If you’re on a budget, try the Bolla Chianti for just shy of 10 dollars. This fuller bodied red has deep, dark cherry flavors and a bit of smoke to balance the sweetness. This is a good option if you’re thinking something more casual for your date, like pizza.
Because of the range of dishes under the category of “New American”, versatility is key when it comes to the wine. Here, I think of more approachable grapes, like Cabernet or Chardonnay, that can offer good value and rounder flavors when picked from New World regions (New World includes the Americas, South Africa, Australia, and New Zealand for wine). And just in case you need it, New World wines typically have higher alcohol levels than their Old World counterparts, given their warmer climates.
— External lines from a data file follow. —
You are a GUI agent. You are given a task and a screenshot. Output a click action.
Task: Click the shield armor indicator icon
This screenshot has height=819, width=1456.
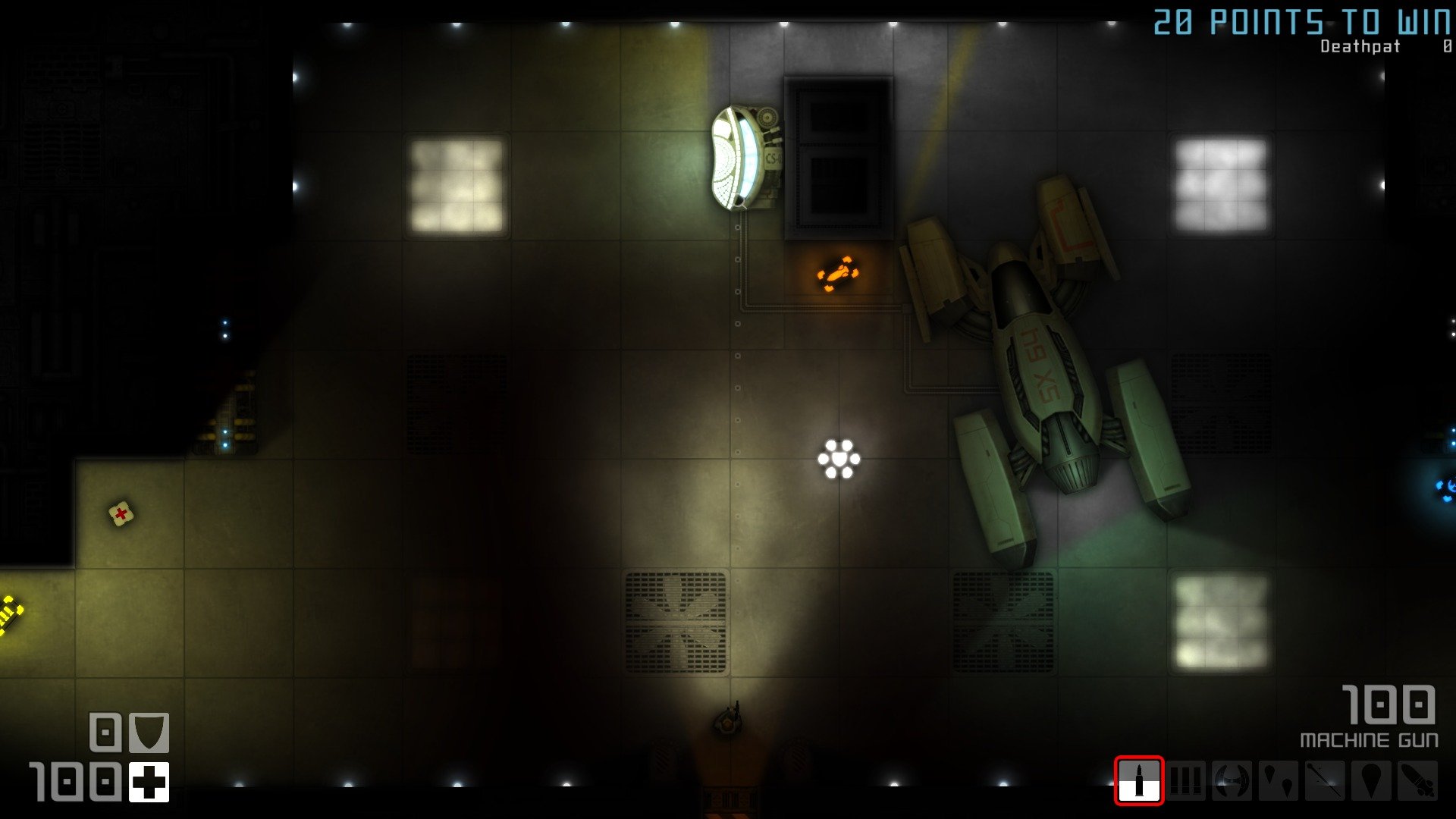click(149, 733)
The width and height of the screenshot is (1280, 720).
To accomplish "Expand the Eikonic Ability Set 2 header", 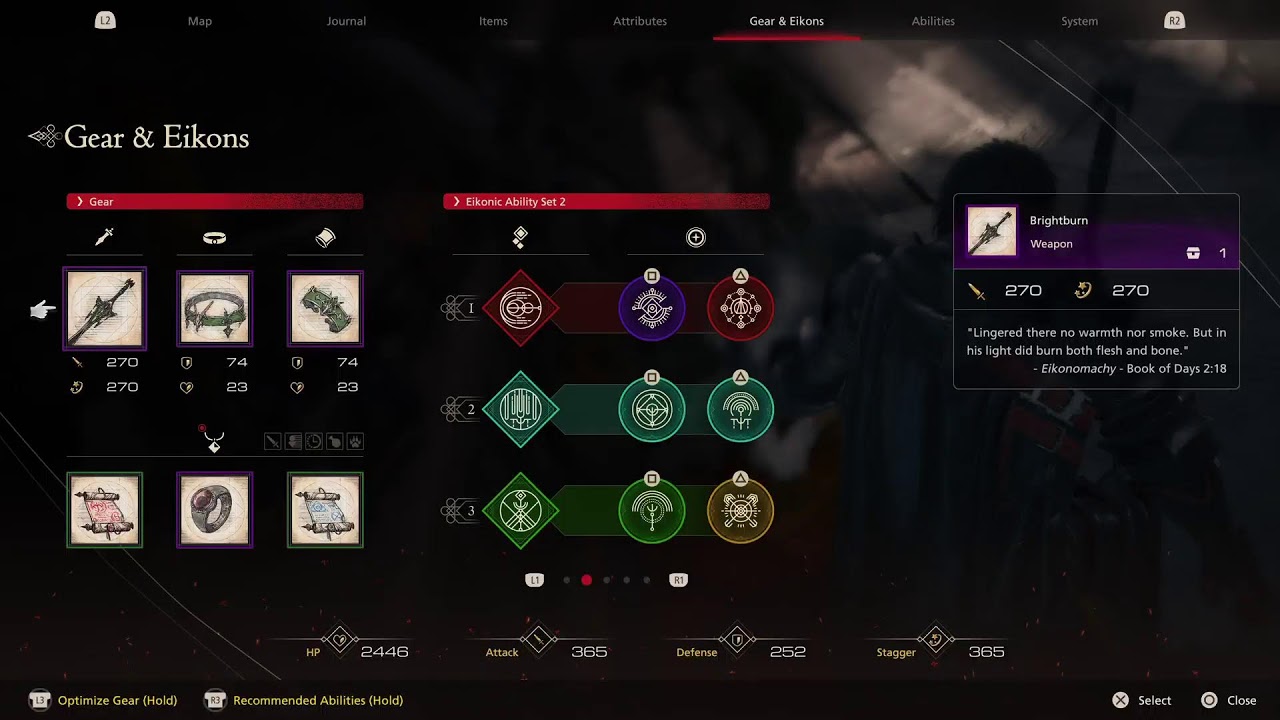I will [x=606, y=202].
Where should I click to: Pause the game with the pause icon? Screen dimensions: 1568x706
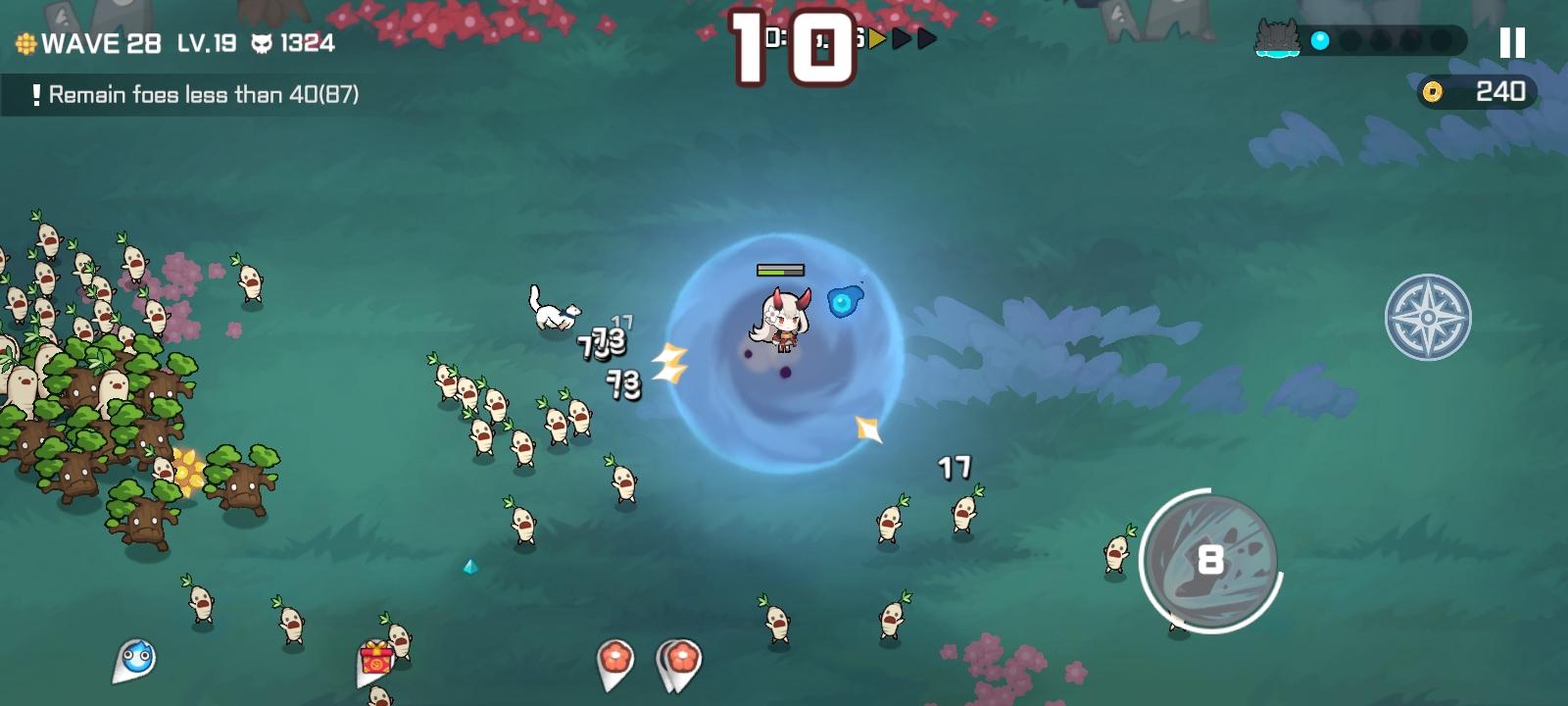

Keeping things domestic, the Cabernet Sauvignon from Bonterra ($16) is a reliable option. This wine has lovely black cherry flavors and black pepper spice balanced by a slight vanilla oakiness. The velvety smooth tannins with this wine allow you to pair with a number of dishes. Order a heartier meat dish or a salty cheese course for a match made in heaven–much like your date, right?
New American restaurants often have delicious fish or seafood options, too, so consider a richer white wine to carry you though the meal. The Marques de Casa Concha from Chile’s Concha y Toro winery ($19) has some oaky vanilla richness without being sweet or overbearing. The fresh fruit flavors and crisp acidity will do nicely with a filet of flaky white fish, scallops, or a range of poultry entrees.
French food is often very rich, with plenty of butter, cheese, and/or cream (no complaints here!). To cut through the richness of the food, you’ll want something with bright acidity to freshen your palate before you dive in for the next bite.
The Trimbach Riesling ($18) from Alsace is a dry (yes, dry Riesling, which is both abundant and delicious) French white that consistently delivers. While the wine has scents of tropical fruit, the flavors are more on the lemony, citrus side of things. The tangy acidity and crisp minerality is perfect for lobster, other seafood, or even veal.
As for reds, Oregon’s Pinot Noir is often likened to some of the top notch producers in France’s Burgundy region. If you have a few extra dollars to spare, consider the Benton Lane Pinot Noir ($25) from Oregon’s Willamette valley region. This light-bodied red has the tartness of red berries with a touch of earthiness. Duck, pork, or even gamier meats would be a good choice for this bottle.
This set of wines should hopefully get you to a second date, or at least make for an even tastier meal. Again, I make no promises, but if you do get lucky, I fully expect a thank you note. Merry mating!